» **LISTING**
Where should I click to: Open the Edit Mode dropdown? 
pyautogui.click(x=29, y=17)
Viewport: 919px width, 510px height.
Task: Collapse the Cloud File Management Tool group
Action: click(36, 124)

» **GIVEN PROBLEM**
Reproduce the data above verbatim, line for line, with nothing added or left out.

» **EXERCISE ANSWER**
Where should I click to: Open the Edit Mode dropdown? 
pyautogui.click(x=29, y=17)
Viewport: 919px width, 510px height.
Task: Collapse the Cloud File Management Tool group
Action: click(36, 124)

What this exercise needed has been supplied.